En l'espèce, l'opposition formée par M. [I] [M] porte sur une contrainte délivrée le 9 janvier 2024 et faisant référence à trois mises en demeure :
celle du 24 mars 2023 portant sur des cotisations et majorations afférentes aux 4ème trimestre 2020, 2ème et 4ème trimestres 2021 et aux trois premiers trimestres 2022 et à hauteur de 10 305 euros,
celle du 24 mars 2023 portant sur des cotisations et majorations afférentes au 4ème trimestre 2022, à hauteur de 2579 euros,
et celle du 25 octobre 2023 portant sur des cotisations et majorations afférentes au 3ème trimestre 2023 à hauteur de 217 euros.
En ce qui concerne les deux mises en demeure du 24 mars 2023, la cour d'appel relève que celles-ci ont été contestées par le cotisant devant la commission de recours amiable qui par décisions du 7 septembre 2023, les a validées et a maintenu les dettes. Dans ce cadre, les décisions produites pour lesquelles M. [I] [M] ne conteste pas en avoir reçu notification, font clairement mention en dernière page, des délais et voies de recours avec indication précise du nom et de l'adresse du tribunal devant lequel un recours pouvait être formé. Or, force est de constater que M. [I] [M] ne justifie pas avoir saisi le tribunal judiciaire de Bayonne d'un recours contre ces deux décisions de la commission de recours amiable.
En ce qui concerne la mise en demeure du 25 octobre 2023, il résulte de la copie du courrier du cotisant et de l'accusé de réception de l'URSSAF que le cotisant l'a également contestée devant la cra. Le 29 janvier 2024, l'URSSAF lui a adressé une notification suite à saisine du commission de recours amiable en faisant là encore clairement apparaître les modalités et voies de recours tant en cas de décision explicite qu'en cas de décision implicite en précisant cette notion (« en l'absence de réponse dans un délai de deux mois à compter de la saisine de la commission ») et avec indication du tribunal compétent et de son adresse. Or, M. [I] [M] ne justifie pas saisi le tribunal d'un recours contre la décision implicite de rejet suite à la contestation de la dernière mise en demeure.
Au vu de l'ensemble de ces éléments, il sera donc retenu que le cotisant, dûment informé des voies et délais de recours, n'a pas contesté en temps utile les décisions de la commission de recours amiable saisie de contestations des trois mises en demeure.
Par conséquent, le cotisant n'est pas recevable à contester, à l'appui de l'opposition à la contrainte décernée sur le fondement de celles-ci, la régularité et le bien-fondé des cotisations réclamées.
Dès lors, M. [I] [M] qui ne soulève que des moyens touchant au bien-fondé des cotisations réclamées, doit être déclaré irrecevable en son recours. En revanche, il n'est pas contesté que son opposition à contrainte était recevable en la forme de sorte que le jugement sera infirmé en ce qu'il a déclaré celle-ci irrecevable, l'irrecevabilité portant sur les moyens soutenus à l'appui du recours et non sur la forme de celui-ci
III/ Sur les dépens et l'article 700 du code de procédure civile
En application de l'article 696 du code de procédure civile, la partie perdante est condamnée aux dépens.
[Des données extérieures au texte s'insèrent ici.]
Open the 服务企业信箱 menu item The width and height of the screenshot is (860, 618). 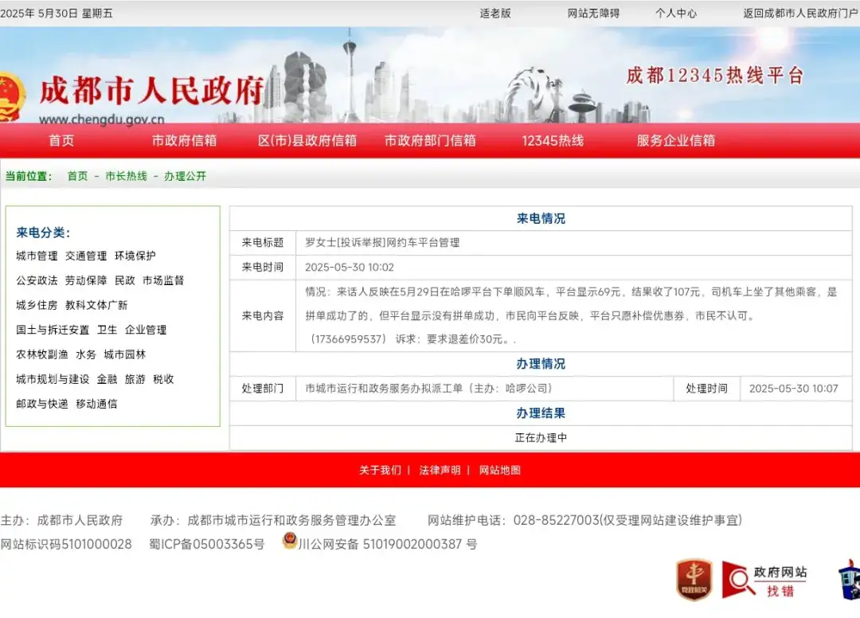click(675, 140)
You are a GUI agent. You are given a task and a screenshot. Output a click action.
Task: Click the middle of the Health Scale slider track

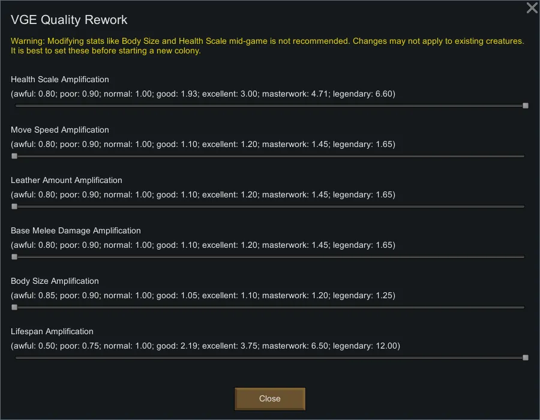[270, 106]
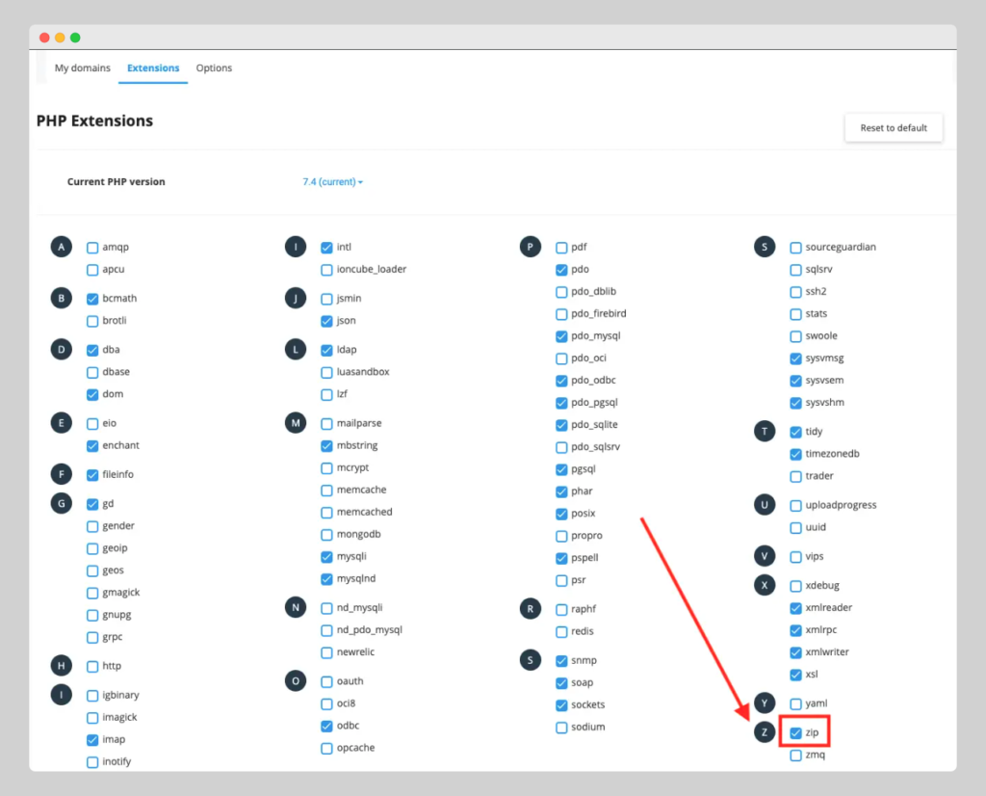Click the letter T section badge
The width and height of the screenshot is (986, 796).
(x=764, y=431)
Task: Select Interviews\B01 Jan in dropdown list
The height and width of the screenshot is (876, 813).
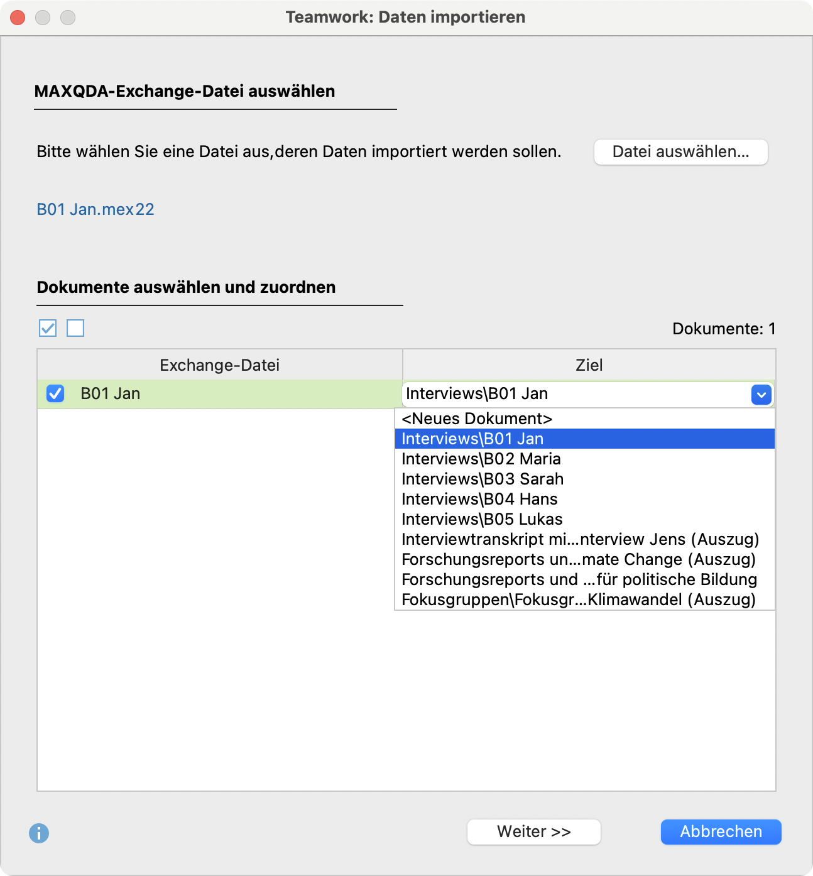Action: point(472,439)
Il convient donc de confirmer le jugement de ce chef et de condamner M. [I] [M] aux dépens d'appel.
Enfin, l'équité commande de ne pas laisser à la charge de l'URSSAF Aquitaine, les frais non compris dans les dépens.
Il convient donc de confirmer le jugement de ce chef et y ajoutant de condamner M. [I] [M] à verser à l'URSSAF Aquitaine la somme de 1 000€ en application de l'article 700 du code de procédure civile.